**MATERIAL PROVIDED**
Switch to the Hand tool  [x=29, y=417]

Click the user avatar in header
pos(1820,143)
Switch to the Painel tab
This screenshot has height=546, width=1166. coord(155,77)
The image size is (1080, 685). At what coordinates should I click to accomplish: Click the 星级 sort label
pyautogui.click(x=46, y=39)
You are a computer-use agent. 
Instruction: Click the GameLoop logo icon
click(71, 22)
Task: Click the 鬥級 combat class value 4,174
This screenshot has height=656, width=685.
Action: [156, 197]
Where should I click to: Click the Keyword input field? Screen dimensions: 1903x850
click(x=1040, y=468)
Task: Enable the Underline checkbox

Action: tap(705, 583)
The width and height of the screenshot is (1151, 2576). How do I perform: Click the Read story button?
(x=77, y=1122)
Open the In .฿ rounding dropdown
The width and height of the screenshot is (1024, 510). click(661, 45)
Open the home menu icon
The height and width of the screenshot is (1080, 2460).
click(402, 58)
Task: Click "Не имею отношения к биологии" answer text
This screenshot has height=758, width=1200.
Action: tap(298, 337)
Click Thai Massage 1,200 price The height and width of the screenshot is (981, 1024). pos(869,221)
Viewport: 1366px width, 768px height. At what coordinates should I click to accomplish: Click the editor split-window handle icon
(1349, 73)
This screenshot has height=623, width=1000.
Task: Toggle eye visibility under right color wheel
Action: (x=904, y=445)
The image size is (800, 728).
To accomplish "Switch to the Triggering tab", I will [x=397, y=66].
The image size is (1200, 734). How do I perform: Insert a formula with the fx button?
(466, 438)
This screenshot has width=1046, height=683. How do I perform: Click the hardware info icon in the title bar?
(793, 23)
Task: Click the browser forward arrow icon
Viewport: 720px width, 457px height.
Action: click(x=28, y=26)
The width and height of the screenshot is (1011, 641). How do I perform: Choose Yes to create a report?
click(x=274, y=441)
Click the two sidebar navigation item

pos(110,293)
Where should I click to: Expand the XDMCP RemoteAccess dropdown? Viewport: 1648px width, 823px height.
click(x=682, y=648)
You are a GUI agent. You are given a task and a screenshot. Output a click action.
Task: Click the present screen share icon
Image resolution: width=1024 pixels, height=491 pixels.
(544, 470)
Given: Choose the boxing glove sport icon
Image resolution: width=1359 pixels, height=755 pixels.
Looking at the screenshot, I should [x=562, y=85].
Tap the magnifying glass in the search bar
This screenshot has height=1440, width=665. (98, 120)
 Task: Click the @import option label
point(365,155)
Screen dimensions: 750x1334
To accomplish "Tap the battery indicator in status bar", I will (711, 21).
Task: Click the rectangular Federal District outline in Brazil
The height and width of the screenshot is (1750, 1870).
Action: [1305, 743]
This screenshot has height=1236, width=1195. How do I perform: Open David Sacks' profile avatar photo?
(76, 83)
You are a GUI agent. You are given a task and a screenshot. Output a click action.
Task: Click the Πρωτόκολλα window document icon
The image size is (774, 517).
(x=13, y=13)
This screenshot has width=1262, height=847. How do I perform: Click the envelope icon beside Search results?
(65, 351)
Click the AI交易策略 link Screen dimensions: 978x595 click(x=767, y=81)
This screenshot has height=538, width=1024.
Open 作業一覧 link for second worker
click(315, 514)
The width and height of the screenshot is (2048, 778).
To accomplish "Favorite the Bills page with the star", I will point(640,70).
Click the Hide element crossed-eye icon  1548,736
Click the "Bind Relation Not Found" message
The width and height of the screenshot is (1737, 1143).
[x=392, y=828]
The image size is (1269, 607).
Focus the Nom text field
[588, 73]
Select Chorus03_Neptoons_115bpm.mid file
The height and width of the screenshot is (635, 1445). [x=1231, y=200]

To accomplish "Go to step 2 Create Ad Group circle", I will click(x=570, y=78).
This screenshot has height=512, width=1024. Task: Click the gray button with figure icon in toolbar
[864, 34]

**YOUR ASSIGNMENT**
A faithful retyping of every entry above is the task.

**EXPECTED ANSWER**
Switch to the Hand tool  [x=29, y=417]

Click the user avatar in header
pos(1820,143)
Switch to the Painel tab
This screenshot has height=546, width=1166. coord(155,77)
The image size is (1080, 685). At what coordinates should I click to accomplish: Click the 星级 sort label
pyautogui.click(x=46, y=39)
You are a computer-use agent. 
Instruction: Click the GameLoop logo icon
click(71, 22)
Task: Click the 鬥級 combat class value 4,174
This screenshot has height=656, width=685.
Action: [156, 197]
Where should I click to: Click the Keyword input field? Screen dimensions: 1903x850
click(x=1040, y=468)
Task: Enable the Underline checkbox

Action: tap(705, 583)
The width and height of the screenshot is (1151, 2576). How do I perform: Click the Read story button?
(x=77, y=1122)
Open the In .฿ rounding dropdown
The width and height of the screenshot is (1024, 510). click(661, 45)
Open the home menu icon
The height and width of the screenshot is (1080, 2460).
click(402, 58)
Task: Click "Не имею отношения к биологии" answer text
This screenshot has height=758, width=1200.
Action: tap(298, 337)
Click Thai Massage 1,200 price The height and width of the screenshot is (981, 1024). pos(869,221)
Viewport: 1366px width, 768px height. At what coordinates should I click to accomplish: Click the editor split-window handle icon
(1349, 73)
This screenshot has height=623, width=1000.
Task: Toggle eye visibility under right color wheel
Action: (x=904, y=445)
The image size is (800, 728).
To accomplish "Switch to the Triggering tab", I will [x=397, y=66].
The image size is (1200, 734). How do I perform: Insert a formula with the fx button?
(466, 438)
This screenshot has width=1046, height=683. How do I perform: Click the hardware info icon in the title bar?
(793, 23)
Task: Click the browser forward arrow icon
Viewport: 720px width, 457px height.
Action: click(x=28, y=26)
The width and height of the screenshot is (1011, 641). How do I perform: Choose Yes to create a report?
click(x=274, y=441)
Click the two sidebar navigation item

pos(110,293)
Where should I click to: Expand the XDMCP RemoteAccess dropdown? Viewport: 1648px width, 823px height.
click(x=682, y=648)
You are a GUI agent. You are given a task and a screenshot. Output a click action.
Task: Click the present screen share icon
Image resolution: width=1024 pixels, height=491 pixels.
(544, 470)
Given: Choose the boxing glove sport icon
Image resolution: width=1359 pixels, height=755 pixels.
Looking at the screenshot, I should [x=562, y=85].
Tap the magnifying glass in the search bar
This screenshot has height=1440, width=665. (98, 120)
 Task: Click the @import option label
point(365,155)
Screen dimensions: 750x1334
To accomplish "Tap the battery indicator in status bar", I will (711, 21).
Task: Click the rectangular Federal District outline in Brazil
The height and width of the screenshot is (1750, 1870).
Action: [1305, 743]
This screenshot has height=1236, width=1195. How do I perform: Open David Sacks' profile avatar photo?
(76, 83)
You are a GUI agent. You are given a task and a screenshot. Output a click action.
Task: Click the Πρωτόκολλα window document icon
The image size is (774, 517).
(x=13, y=13)
This screenshot has width=1262, height=847. How do I perform: Click the envelope icon beside Search results?
(65, 351)
Click the AI交易策略 link Screen dimensions: 978x595 click(x=767, y=81)
This screenshot has height=538, width=1024.
Open 作業一覧 link for second worker
click(315, 514)
The width and height of the screenshot is (2048, 778).
To accomplish "Favorite the Bills page with the star", I will point(640,70).
Click the Hide element crossed-eye icon  1548,736
Click the "Bind Relation Not Found" message
The width and height of the screenshot is (1737, 1143).
[x=392, y=828]
The image size is (1269, 607).
Focus the Nom text field
[588, 73]
Select Chorus03_Neptoons_115bpm.mid file
The height and width of the screenshot is (635, 1445). [x=1231, y=200]

To accomplish "Go to step 2 Create Ad Group circle", I will click(x=570, y=78).
This screenshot has height=512, width=1024. Task: Click the gray button with figure icon in toolbar
[864, 34]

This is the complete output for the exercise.